The Great Mogul diamond is the largest diamond ever found in India. It was discovered as a 787 carat rough stone in the Golconda mines in 1650 and subsequently was cut by the Venetian lapidary Hortentio Borgis.
The French jewel trader Jean-Baptiste Tavernier first described it on November 1st 1665, he was calling on Aurangzeb at the palace in Delhi, India and was shown “the great diamond which is rose cut, round and very high on one side.” In another note he described it as having, “the form of an egg cut in half.” It is apparent that Tavernier was looking at a diamond that had been somewhat cut and polished.

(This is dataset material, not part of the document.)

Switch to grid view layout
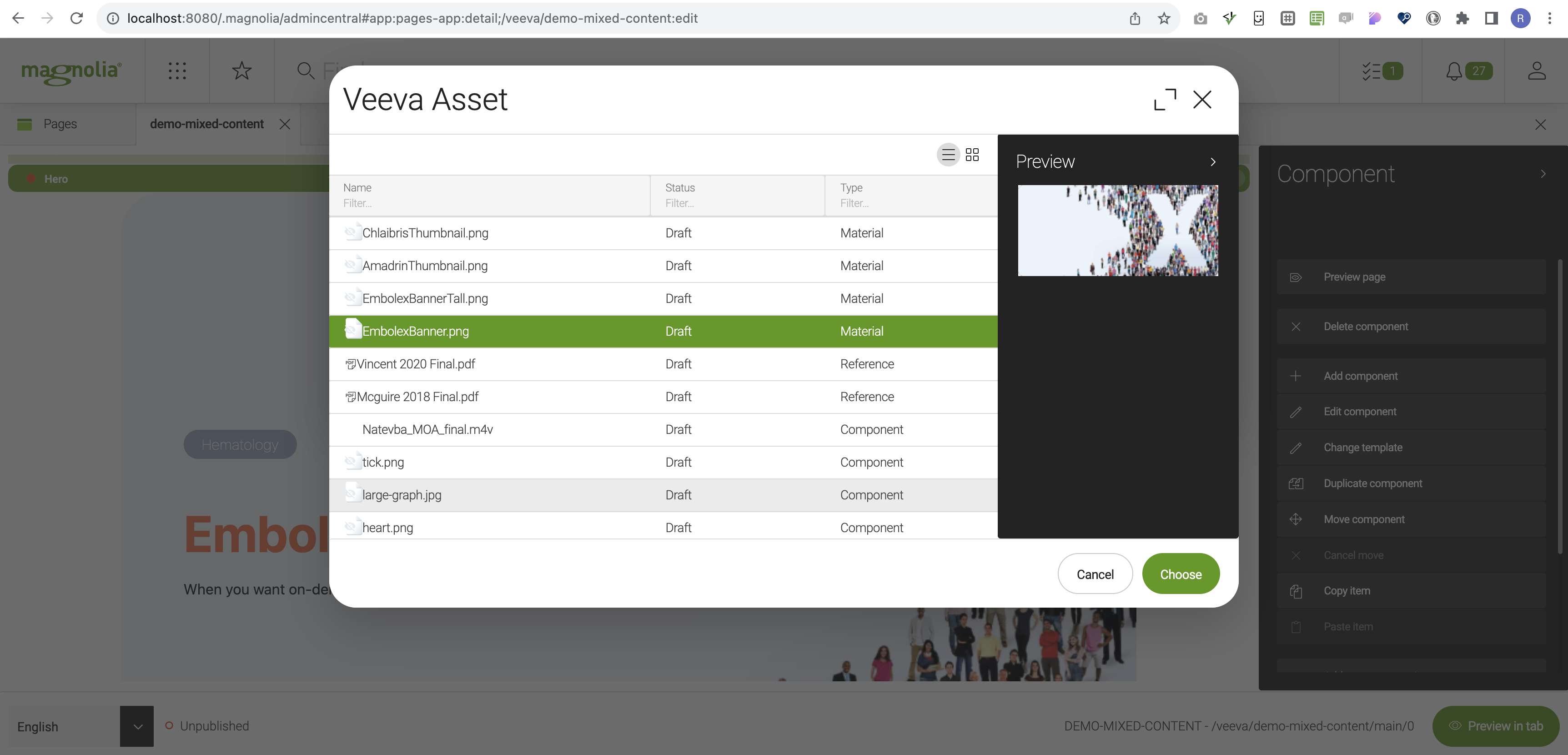 tap(972, 155)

He said that the Great Mogul diamond weighed 280 carat when he saw it, but it weighed 793 carat in the rough.
There is an intriguing story related to the disparity between these two carat weights. Found in the mine at Gani, India around 1650, the diamond was presented to (the great mogul) Shaw Jehan in 1655. Jehan kept the rough crystal intact but his son, Aurangzeb, hired Hortensio Borgio to cut it. To remove some internal flaws, Borgio ground away almost two-thirds of the original weight. Aurangzeb, angry about all the waste, refused to pay Borgio and instead, fined him 10,000 rupees for his lack of cutting skill.
Nidar Shaw looted the Indian treasury in 1739 and he most likely took the Great Mogul back to Persia with him. In 1747 Nidar Shaw was assassinated and his Persian treasures soon disappeared. A documented sighting of the Great Mogul, since that time, has yet to surface. It is thought that the Great Mogul was recut to avoid detection. The Darya-I-Nur, the Nur-ul-Ain and the Taj-E-Mah have a distinct association with the Great Mogul and rumors also exist relevant to the Orloff and even the Koh-I-Noor.